(Dataset entries)
╔══

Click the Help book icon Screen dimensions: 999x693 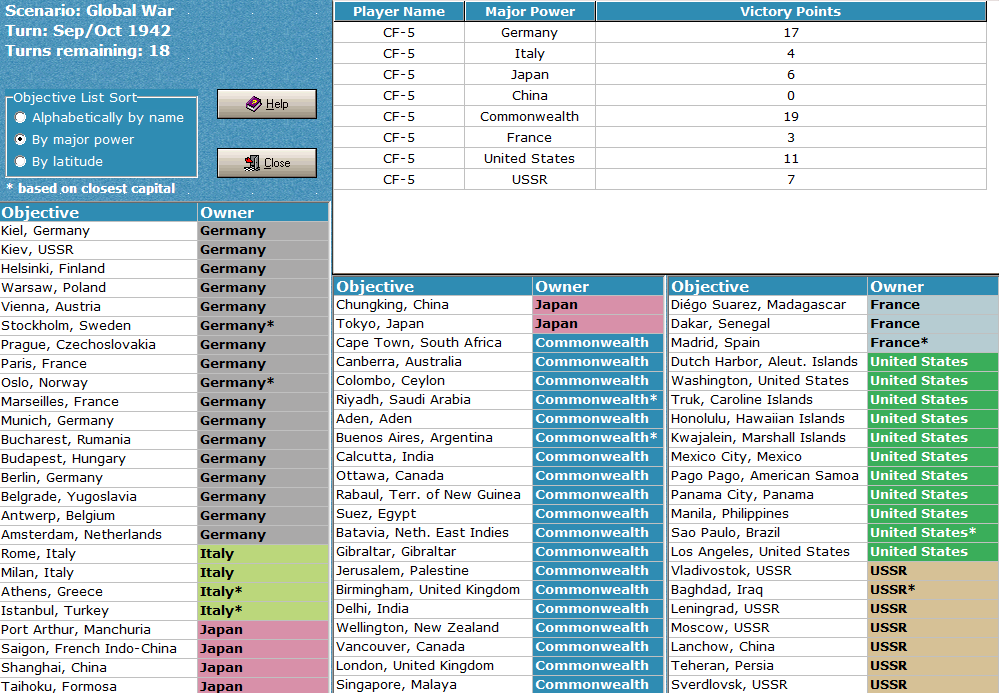click(254, 104)
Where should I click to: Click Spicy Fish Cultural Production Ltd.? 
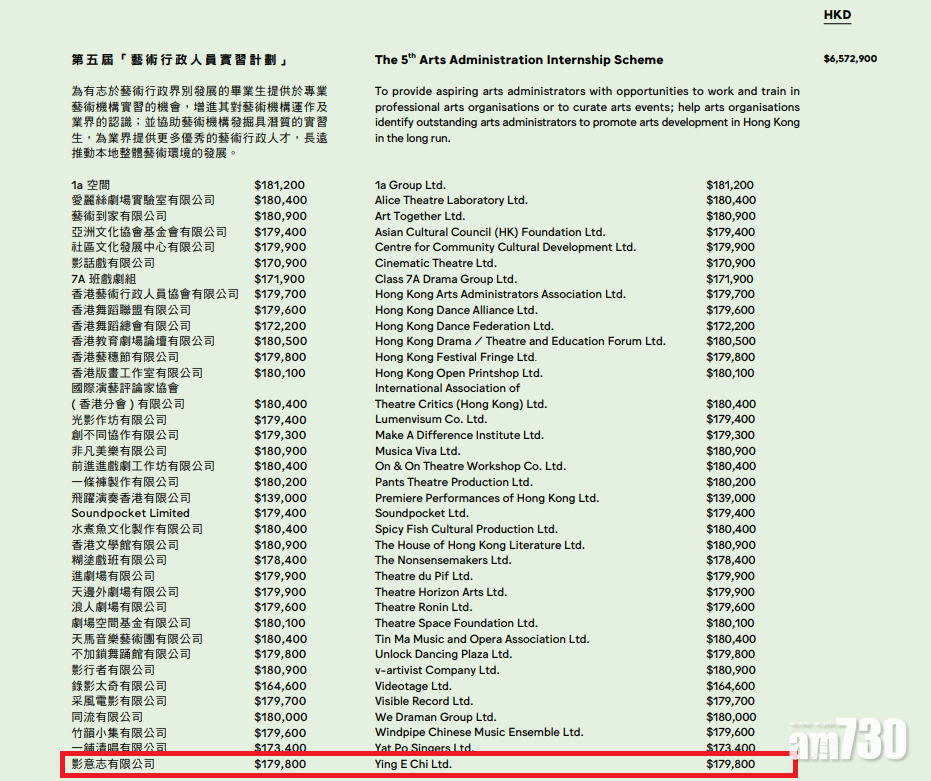point(466,529)
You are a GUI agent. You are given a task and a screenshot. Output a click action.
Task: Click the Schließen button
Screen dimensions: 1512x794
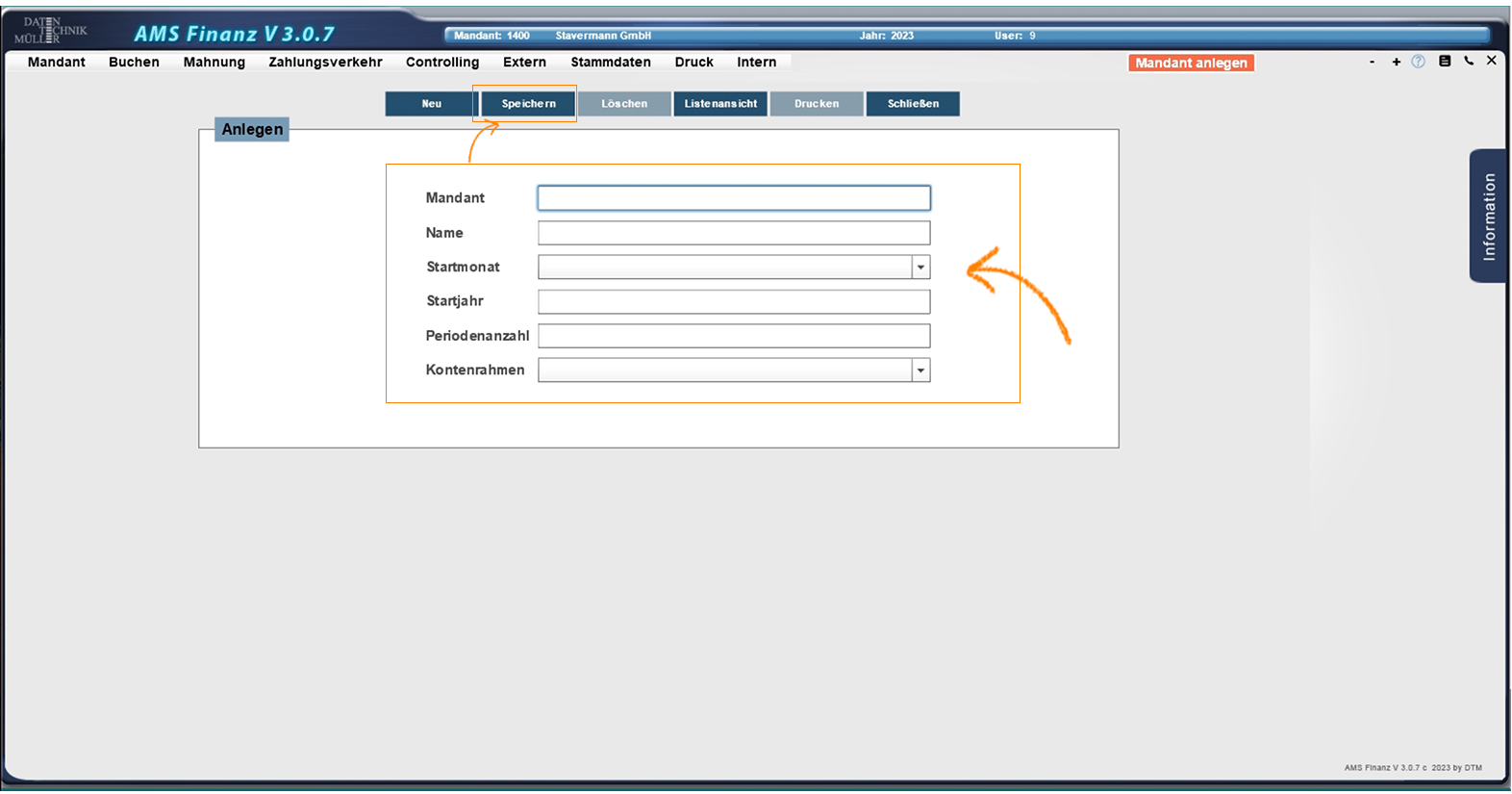(913, 104)
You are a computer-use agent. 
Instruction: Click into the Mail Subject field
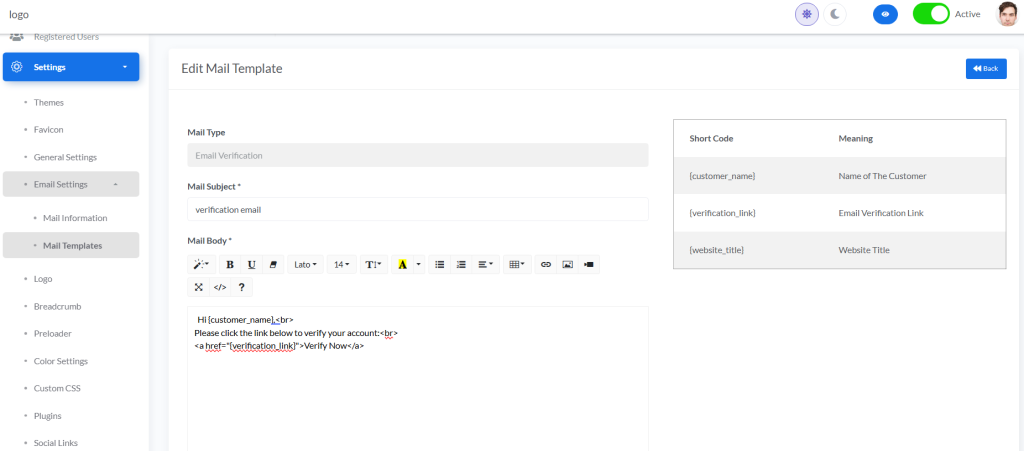coord(417,209)
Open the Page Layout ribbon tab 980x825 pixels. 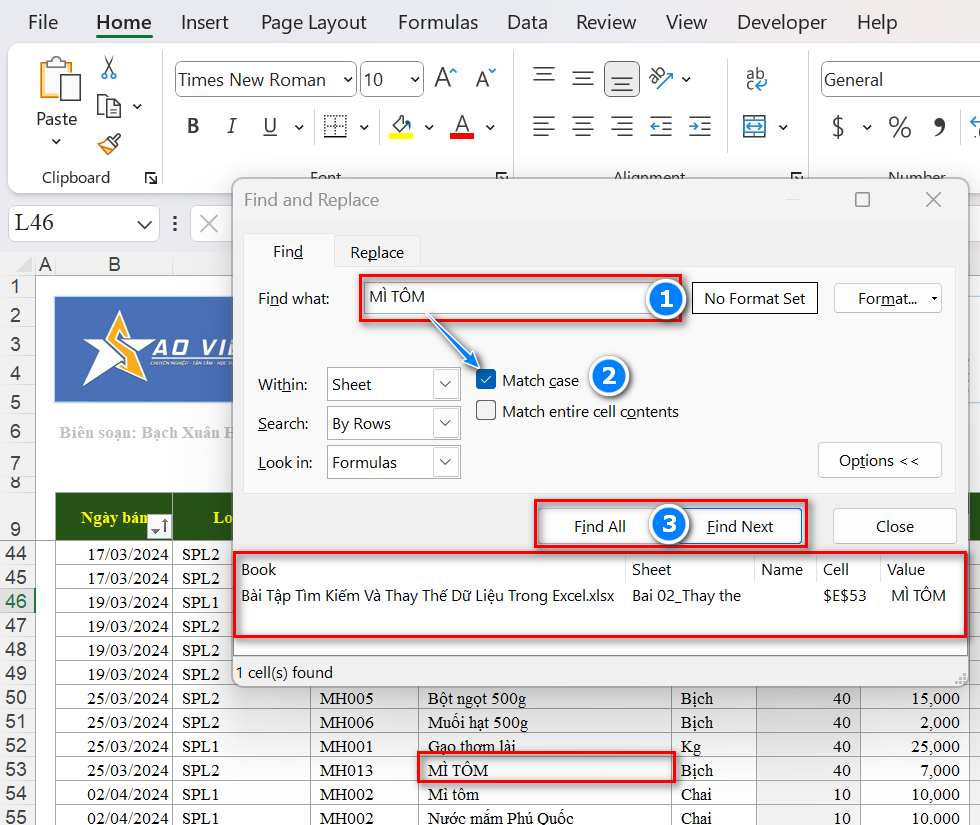[314, 22]
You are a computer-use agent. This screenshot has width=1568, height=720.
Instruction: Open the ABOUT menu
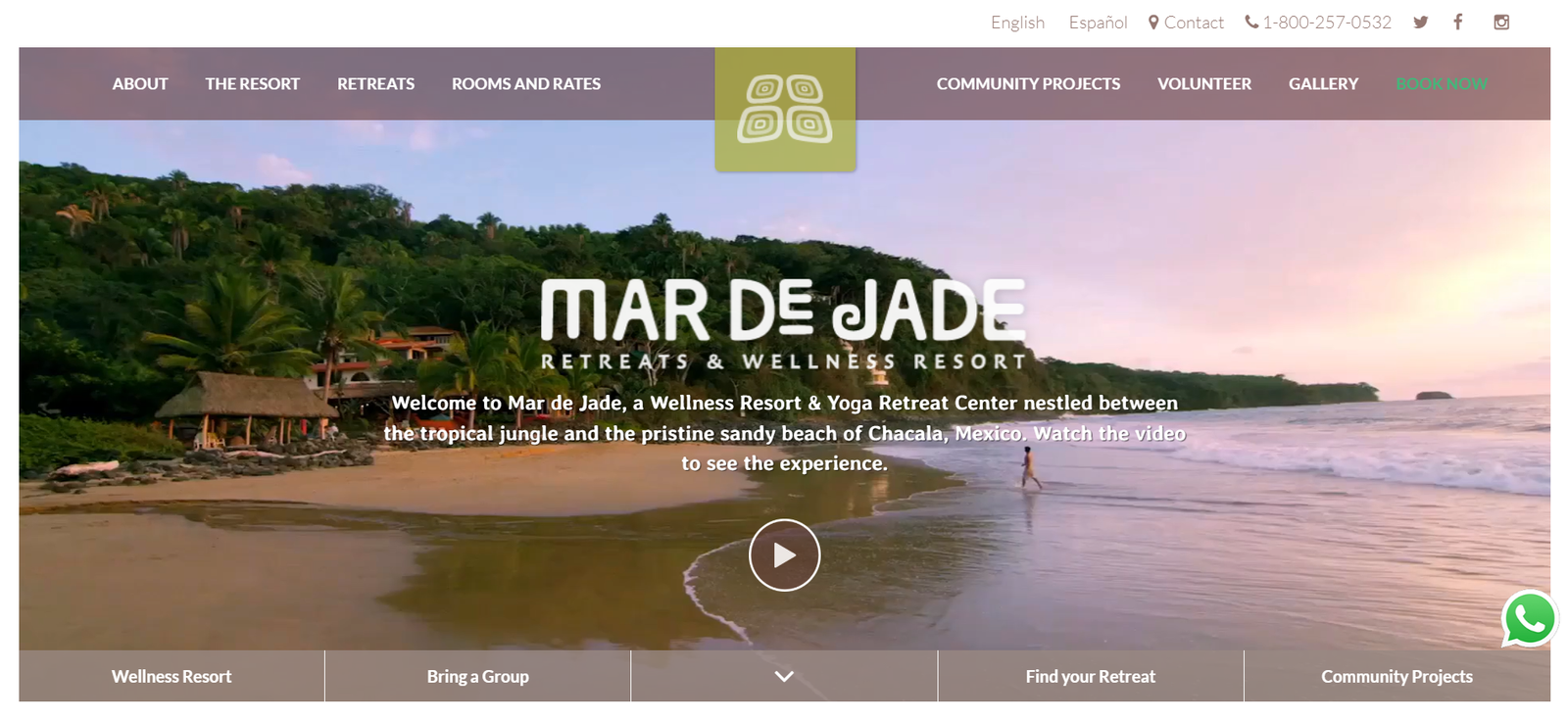(x=140, y=84)
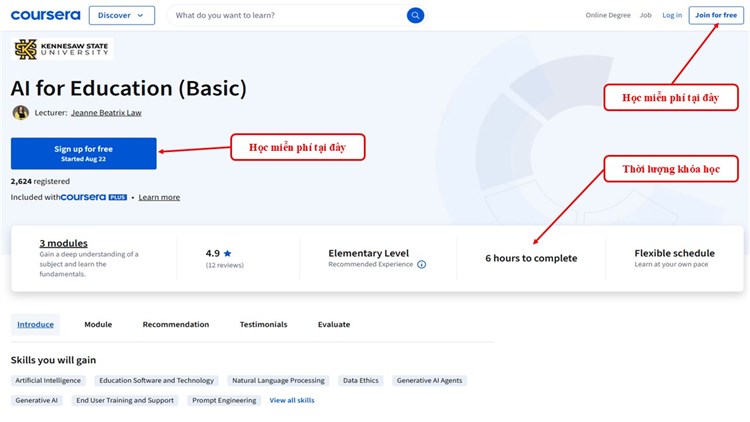This screenshot has width=750, height=422.
Task: Open the Discover dropdown menu
Action: (122, 15)
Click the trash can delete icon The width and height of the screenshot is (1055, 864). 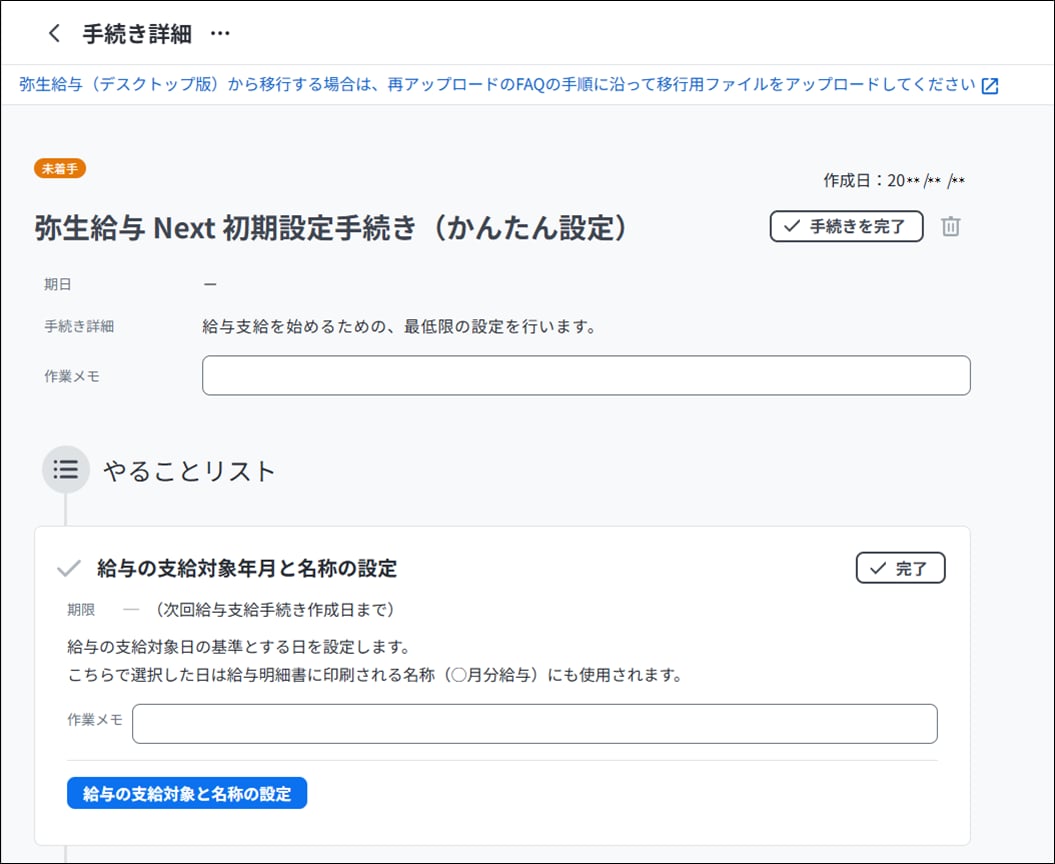click(x=950, y=227)
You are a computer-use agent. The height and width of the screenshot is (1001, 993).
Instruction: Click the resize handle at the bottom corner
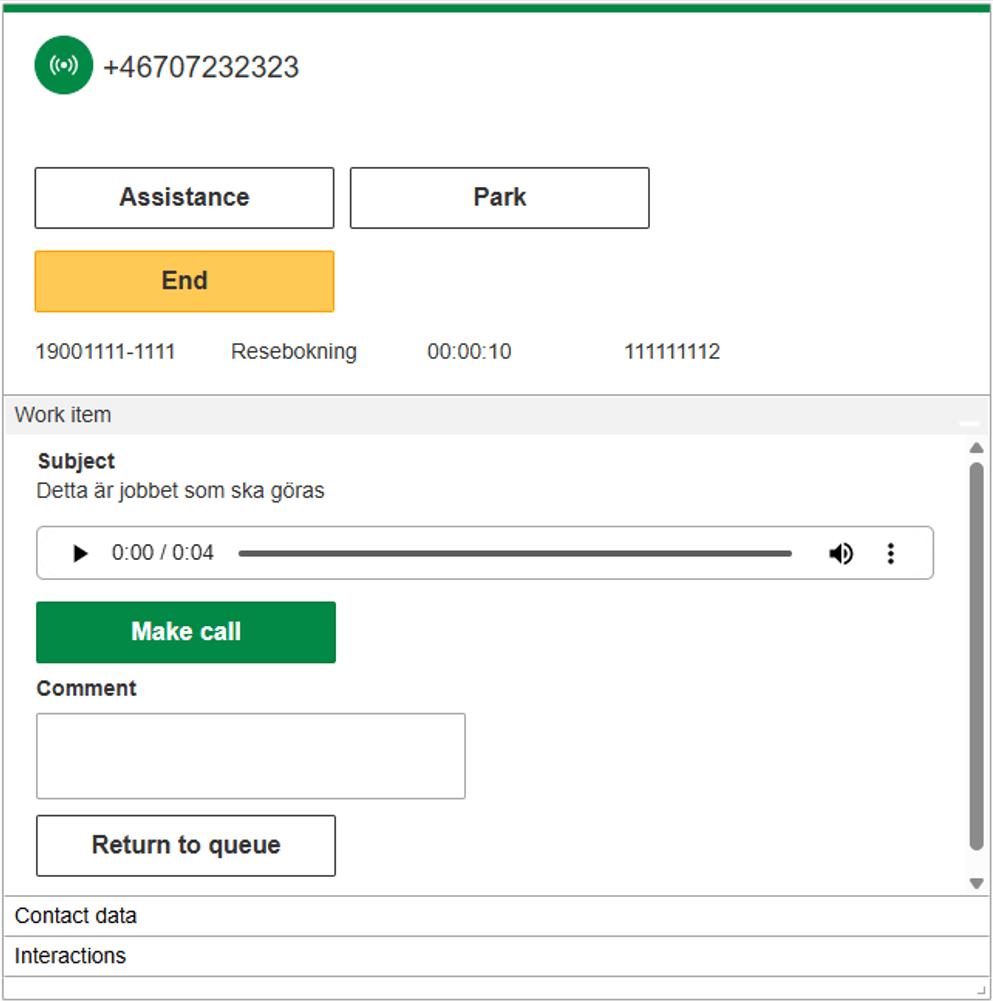(x=981, y=988)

╚══

- What the exercise asks
Using the data above, show each line where "computer" occurs.

- Output of the exercise
You are a computer-use agent. 
You are a computer-use agent. This screenshot has width=1568, height=720.
You are a computer-use agent. The height and width of the screenshot is (1001, 993).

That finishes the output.